Experience

Fullstack Engineer · Remote

  • Engineered a multi-prompt calling agent builder using a node-based visual editor, enabling conditional conversational flows with branching logic (call pickup, hang-up paths), multilingual support, and real-time state synchronization.
  • Designed and implemented a visual workflow orchestration system using React Flow, enabling users to design, edit, and manage multi-agent workflows (Phone, WhatsApp, Email) via drag-and-drop UI, third-party tool integration and cross-agent coordination.
  • Built real-time analytics dashboards with D3.js visualizing call volume, success rates, and latency through interactive filtering and time-series aggregation for live agent performance monitoring.
  • Optimized Next.js performance using React Query caching, route-based code splitting, React.lazy() with Suspense, and ISR, reducing Time to Interactive (TTI) by 40%.
  • Architected multi-factor authentication with OAuth 2.0 (@react-oauth/google), TOTP verification, JWT access/refresh token rotation with HttpOnly cookies, and role-based access control (RBAC) middleware.
  • Resolved Next.js crashes caused by client-side pagination when processing 100k+ agent call records by implementing server-side pagination using MongoDB aggregation pipelines, reducing client-side memory footprint by 75%.
  • Automated voice pipeline using Python and ElevenLabs API for TTS generation across multilingual agents, integrated AWS S3 with SSE-S3 encryption, and developed Node.js API with AWS SDK for pre-signed URL generation.
  • Played a key role in developing distributed microservices in Go, using Azure Queue Service for message brokering and Redis for state management, implementing a weighted round-robin scheduling algorithm for real-time multi-agent calls.

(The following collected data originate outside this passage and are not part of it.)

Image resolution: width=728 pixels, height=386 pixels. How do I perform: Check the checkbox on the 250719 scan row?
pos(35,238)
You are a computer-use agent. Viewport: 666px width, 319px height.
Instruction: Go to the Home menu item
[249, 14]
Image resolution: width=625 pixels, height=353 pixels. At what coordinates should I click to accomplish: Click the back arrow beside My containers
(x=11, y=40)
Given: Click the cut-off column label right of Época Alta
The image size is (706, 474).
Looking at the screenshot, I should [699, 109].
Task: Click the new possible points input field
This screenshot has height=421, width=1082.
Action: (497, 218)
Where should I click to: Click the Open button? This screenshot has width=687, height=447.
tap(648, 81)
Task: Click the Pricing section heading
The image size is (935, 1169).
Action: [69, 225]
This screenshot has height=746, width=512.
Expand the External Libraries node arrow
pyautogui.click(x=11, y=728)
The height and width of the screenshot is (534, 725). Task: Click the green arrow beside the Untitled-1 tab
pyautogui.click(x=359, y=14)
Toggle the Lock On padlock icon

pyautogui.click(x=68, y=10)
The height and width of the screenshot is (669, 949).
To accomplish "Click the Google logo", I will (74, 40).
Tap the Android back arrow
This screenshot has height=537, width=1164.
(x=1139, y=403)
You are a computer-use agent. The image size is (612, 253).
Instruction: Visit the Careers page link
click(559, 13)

Next.js Developer · Upwork

HeyMilo AIDec 24 - Jan 25
  • Integrated Daily.co and Vapi SDK for video conferencing features, enhancing the platform’s video interview capabilities.
  • Leveraged Vapi’s iframe object to create a seamless connection to Daily.co rooms, ensuring synchronization between the AI assistant and video conferencing.
  • Utilized TypeScript for type safety and enhanced code maintainability, ensuring fewer runtime errors.
  • Designed and implemented responsive and accessible user interfaces using Next.js, ensuring a consistent experience across devices.
  • Optimized existing components for better performance and maintainability, reducing loading times by 25%.

Machine Learning Trainee

  • Employed advanced Machine Learning algorithms to predict automobile prices based on crucial factors.
  • Trained a Linear Regression model and leveraged feature engineering techniques and popular libraries like NumPy, Pandas, and Matplotlib, achieving a nuanced understanding of how different vehicle attributes impact their market price.
  • Planned future enhancements to refine the model and explore additional features for real-world deployment.